++++ EXCERPT PROVIDED

I located a transcript of that fireside chat. Here is the part about Dr. Wassell - HJS:

I should like to tell you one or two stories about the men we have in our armed forces:

There is, for (instance) example, Dr. Corydon M. Wassell. He was a missionary, well known for his good works in China. He is a simple, modest, retiring man, nearly sixty years old, but he entered the service of his country and was commissioned a Lieutenant Commander in the Navy.

Dr. Wassell was assigned to duty in Java caring for wounded officers and men of the cruisers HOUSTON and MARBLEHEAD which had been in heavy action in the Java seas.

When the Japanese advanced across the island, it was decided to evacuate as many as possible of the wounded to Australia. But about twelve of the men were so badly wounded that they couldn't (not) be moved. Dr. Wassell remained with them, (these men) knowing that he would be captured by the enemy. But he decided to make a last desperate attempt to get the men out of Java. He asked each of them if he wished to take the chance, and every one agreed.

He first had to get the twelve men to the sea coast -- fifty miles away. To do this, he had to improvise stretchers for the hazardous journey. The men were suffering severely, but Dr. Wassell kept them alive by his skill, and inspired them by his own courage.

++++++++
++++ SOURCE DATA

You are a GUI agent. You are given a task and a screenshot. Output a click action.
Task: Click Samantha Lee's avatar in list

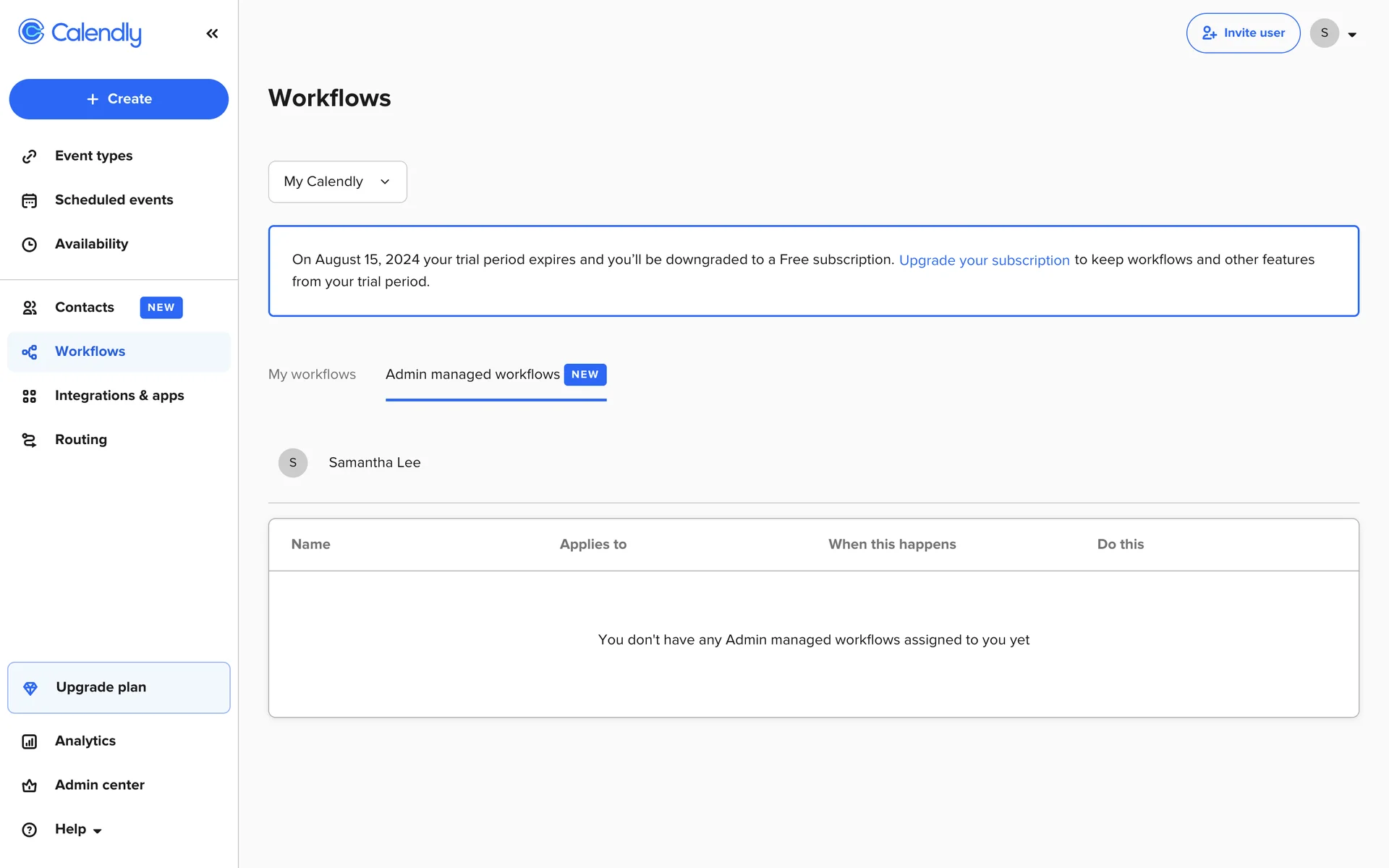(x=293, y=463)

++++++++

-- TASK REQUIREMENTS --
(A) In the fireside chat transcript, what rank was Dr. Wassell commissioned with?
(B) Retype the stretch of the fireside chat transcript from "I located a" through "in the Navy.".

-- ANSWER SET --
(A) Lieutenant Commander in the Navy

(B)
I located a transcript of that fireside chat. Here is the part about Dr. Wassell - HJS:

I should like to tell you one or two stories about the men we have in our armed forces:

There is, for (instance) example, Dr. Corydon M. Wassell. He was a missionary, well known for his good works in China. He is a simple, modest, retiring man, nearly sixty years old, but he entered the service of his country and was commissioned a Lieutenant Commander in the Navy.